Kent Knudson picked up a rifle and opened fire, defending his 40 acres in Arizona, and got handcuffed and hauled to jail.
John Ward, driving a truckload of hay in Oregon one night, rounded a curve and smashed into 1,300 pounds of bad news.
Brad Dorendorf, mayor of tiny Bovill, Idaho, tried to negotiate with an invading horde that chomped flowers and defecated everywhere in his town.
All three, and countless other people around the West, have been drawn into the struggle over another remnant of the Old West: open-range laws. Where open-range laws are in effect, ranchers don’t have to fence in their livestock. If the neighbors want to keep cows off their land, they have to fence the beasts out. The principle dates back to the 1800s, when cattle barons let their herds roam over public land and any private land that wasn’t fenced off.
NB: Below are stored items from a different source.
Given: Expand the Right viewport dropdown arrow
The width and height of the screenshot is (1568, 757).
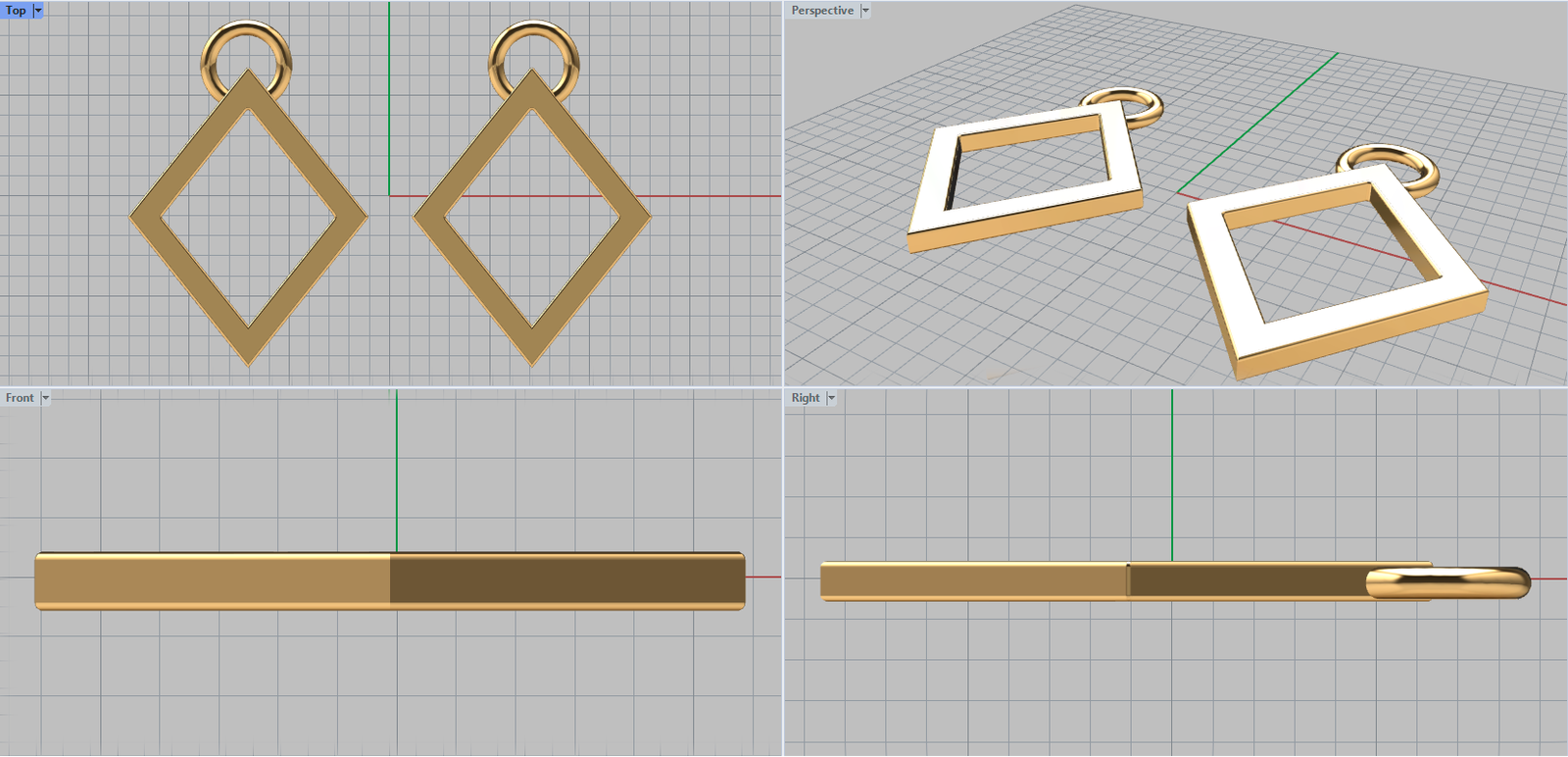Looking at the screenshot, I should pos(831,398).
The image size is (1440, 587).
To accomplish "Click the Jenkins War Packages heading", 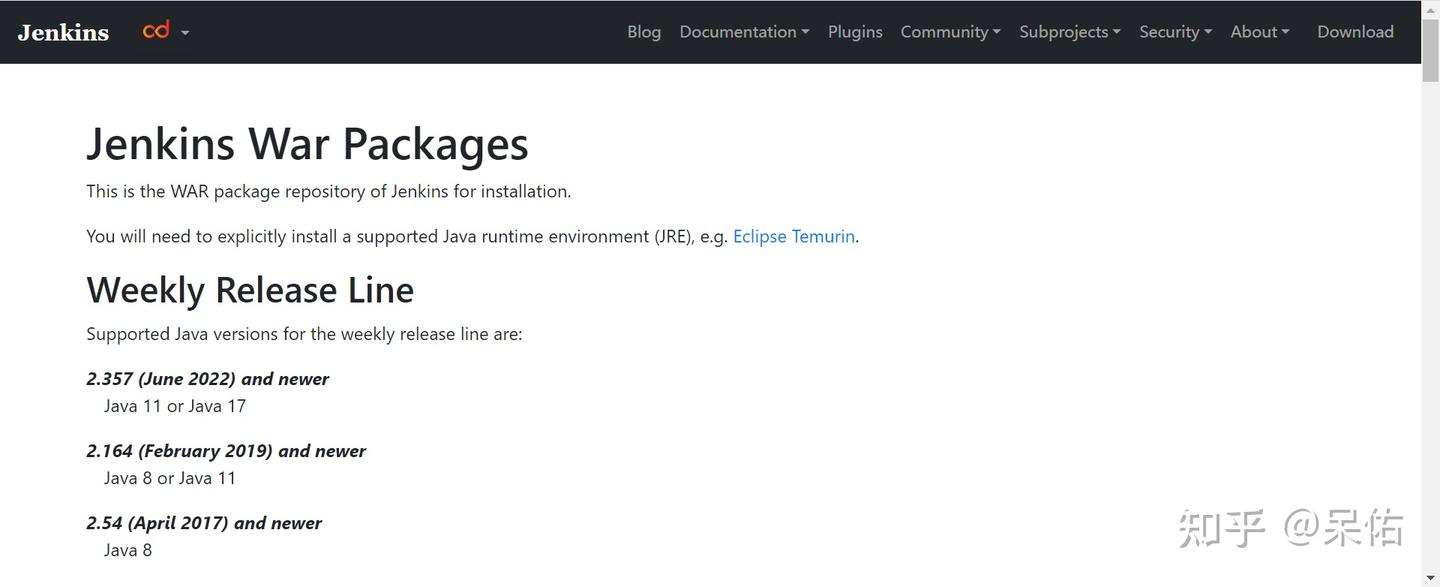I will (307, 144).
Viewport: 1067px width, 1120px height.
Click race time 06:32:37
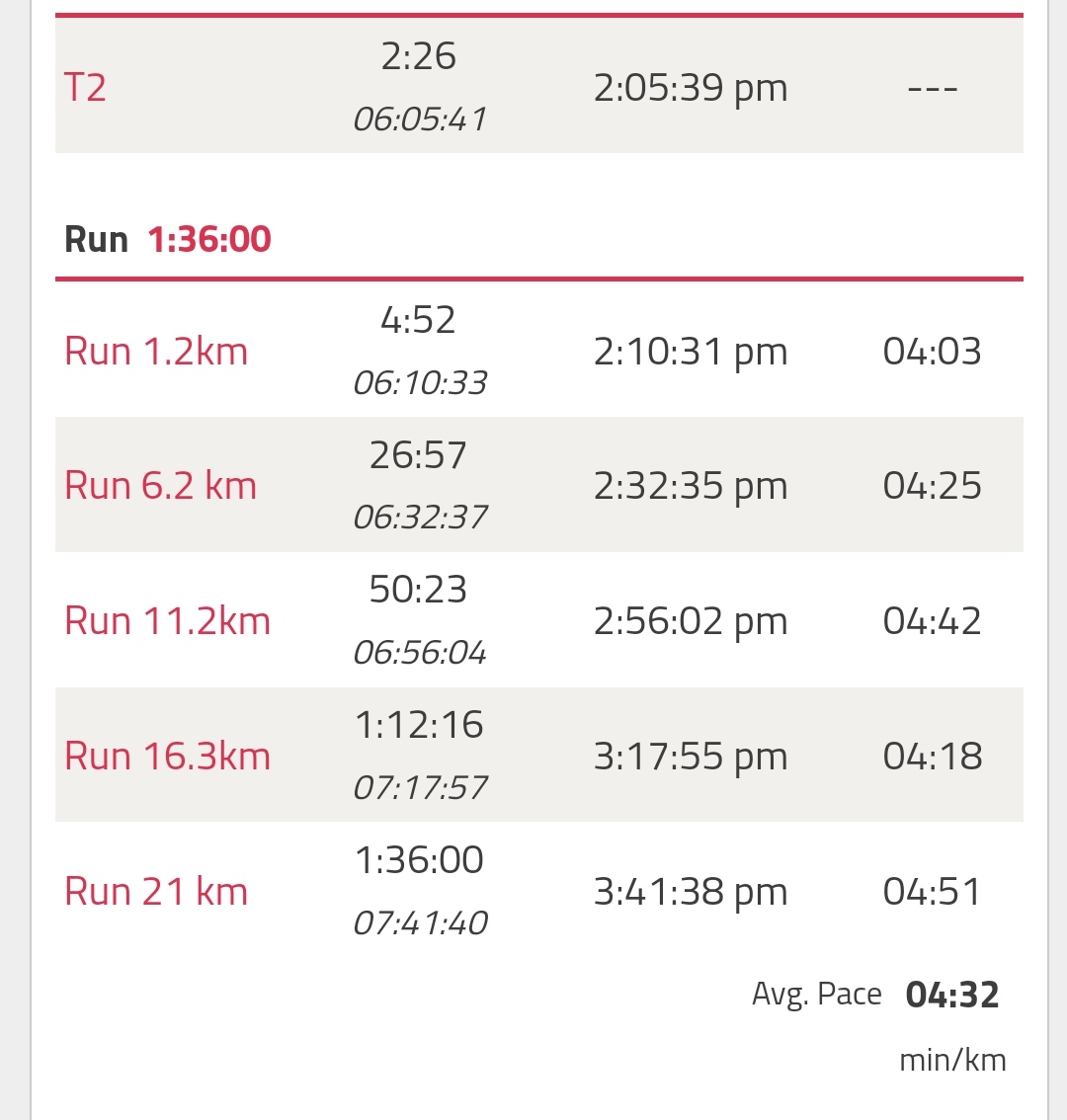(x=420, y=517)
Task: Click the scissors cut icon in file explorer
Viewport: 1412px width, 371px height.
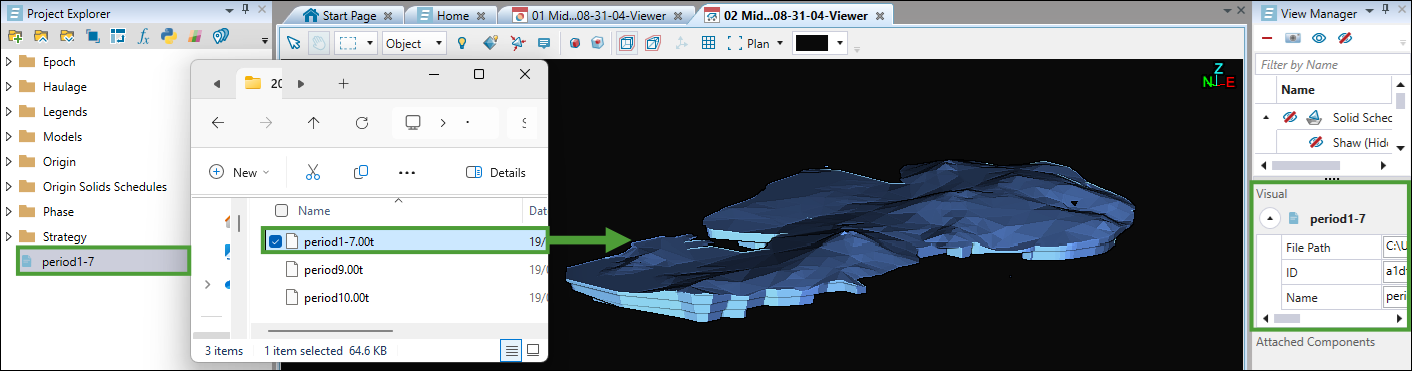Action: pyautogui.click(x=312, y=172)
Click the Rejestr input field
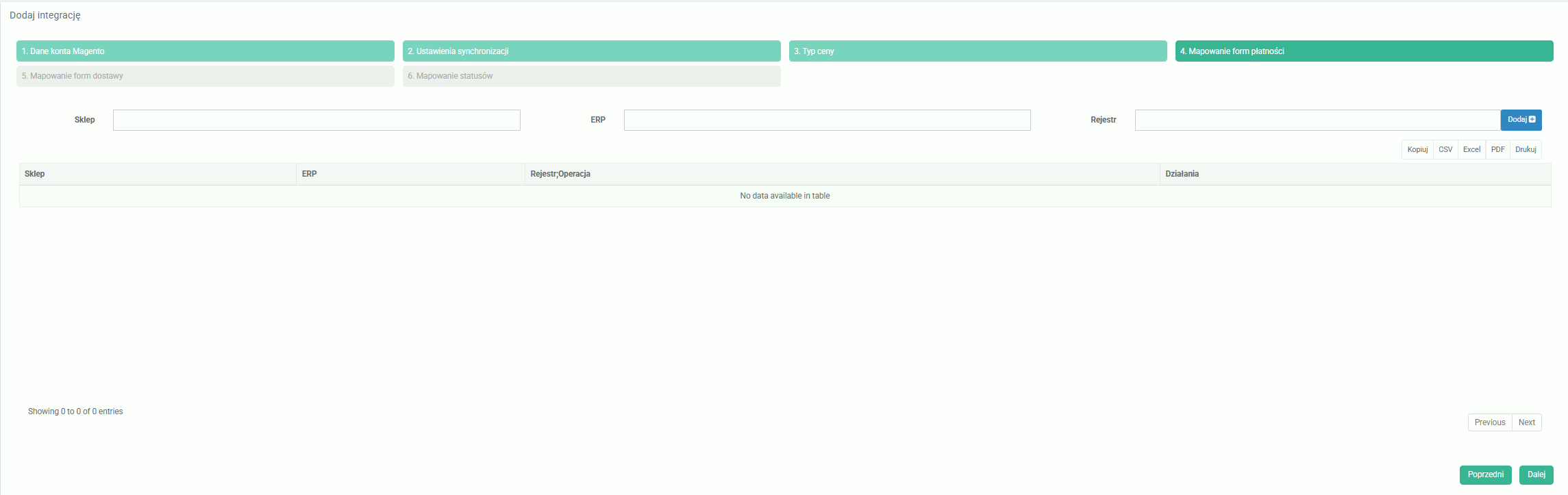Viewport: 1568px width, 495px height. 1317,120
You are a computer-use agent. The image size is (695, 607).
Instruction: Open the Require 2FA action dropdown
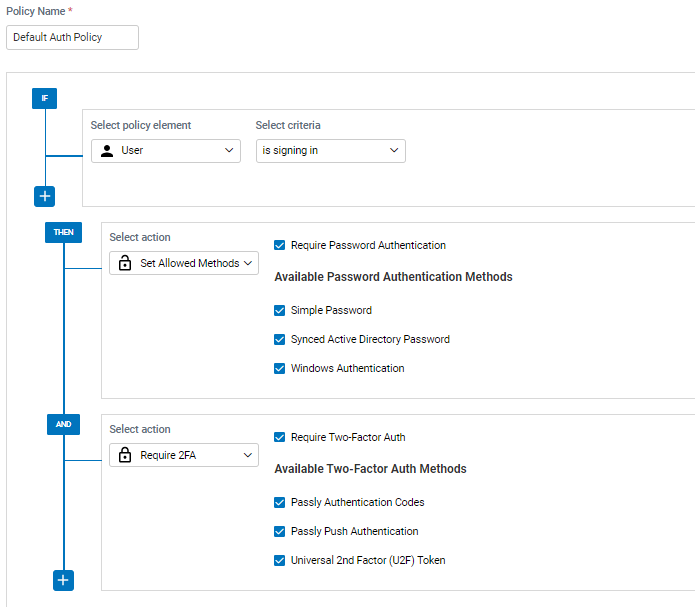tap(184, 455)
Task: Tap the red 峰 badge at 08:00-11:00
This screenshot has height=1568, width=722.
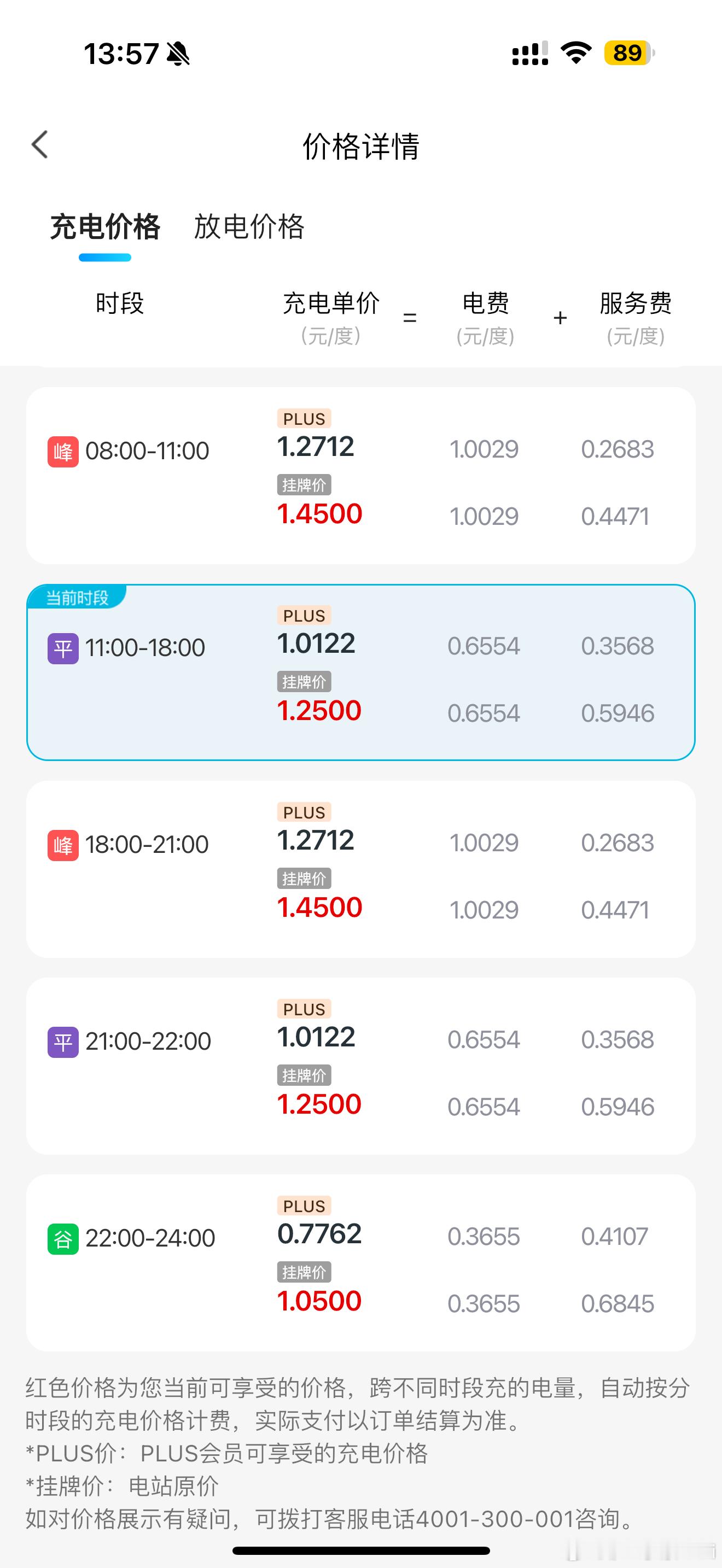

Thirteen Western states still have some kind of open-range law, according to The Associated Press. Yet as the West fills in, more people moving into rural neighborhoods are bothered by livestock straying onto their property, and increased traffic means more accidents involving livestock that stray onto roads. Every year, about a thousand motorists hit livestock on roads in Oregon, Idaho, Montana, Wyoming and Utah, and several die, according to research by The Oregonian newspaper in 1997.
Yet ranchers can’t afford to pay 50 cents to $2 per linear foot to fence all the land their stock grazes, says Steve Pilcher, vice president of the Montana Stockgrowers Association. Much of the grazing land is federal, so either taxpayers would have to pay for fencing, or ranchers would have to abandon their federal leases, Pilcher says. "It could be devastating to local economies in ranching areas."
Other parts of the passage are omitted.